WORK ITEM:
In the records that follow, the lines from the one containing "370 (611, 90)" to the one containing "Next (657, 90)", inclusive, are to be given again exactly.

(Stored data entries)
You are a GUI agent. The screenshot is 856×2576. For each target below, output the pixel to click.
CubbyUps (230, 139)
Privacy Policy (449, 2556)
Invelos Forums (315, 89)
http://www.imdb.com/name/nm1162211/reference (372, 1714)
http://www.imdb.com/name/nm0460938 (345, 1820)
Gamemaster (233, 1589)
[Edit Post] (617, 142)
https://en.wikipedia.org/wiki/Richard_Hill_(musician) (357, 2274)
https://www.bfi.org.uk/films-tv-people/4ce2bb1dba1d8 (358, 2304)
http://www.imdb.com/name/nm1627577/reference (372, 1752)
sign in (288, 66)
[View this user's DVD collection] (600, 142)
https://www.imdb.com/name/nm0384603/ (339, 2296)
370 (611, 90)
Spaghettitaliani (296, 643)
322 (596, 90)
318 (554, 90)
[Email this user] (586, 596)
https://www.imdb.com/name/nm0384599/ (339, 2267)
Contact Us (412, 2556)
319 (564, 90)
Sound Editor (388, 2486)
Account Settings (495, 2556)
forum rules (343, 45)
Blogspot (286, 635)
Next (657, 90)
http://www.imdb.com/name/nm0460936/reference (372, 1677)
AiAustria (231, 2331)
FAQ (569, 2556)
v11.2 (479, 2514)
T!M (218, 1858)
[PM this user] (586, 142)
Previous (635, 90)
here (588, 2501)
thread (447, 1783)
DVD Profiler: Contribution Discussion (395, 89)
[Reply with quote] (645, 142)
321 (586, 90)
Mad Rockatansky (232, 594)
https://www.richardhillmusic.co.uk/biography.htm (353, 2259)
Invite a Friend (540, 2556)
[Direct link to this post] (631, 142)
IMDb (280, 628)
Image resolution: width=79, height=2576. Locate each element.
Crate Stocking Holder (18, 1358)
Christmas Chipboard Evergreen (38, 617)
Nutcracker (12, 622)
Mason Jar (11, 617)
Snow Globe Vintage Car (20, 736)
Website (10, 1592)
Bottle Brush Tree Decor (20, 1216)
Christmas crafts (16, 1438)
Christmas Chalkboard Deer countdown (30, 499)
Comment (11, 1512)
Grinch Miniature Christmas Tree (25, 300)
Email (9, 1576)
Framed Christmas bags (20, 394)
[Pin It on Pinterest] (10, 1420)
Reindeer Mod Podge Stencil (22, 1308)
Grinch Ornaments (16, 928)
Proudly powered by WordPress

TASK OUTPUT:
370 (611, 90)
Spaghettitaliani (296, 643)
322 (596, 90)
318 (554, 90)
[Email this user] (586, 596)
https://www.imdb.com/name/nm0384599/ (339, 2267)
Contact Us (412, 2556)
319 (564, 90)
Sound Editor (388, 2486)
Account Settings (495, 2556)
forum rules (343, 45)
Blogspot (286, 635)
Next (657, 90)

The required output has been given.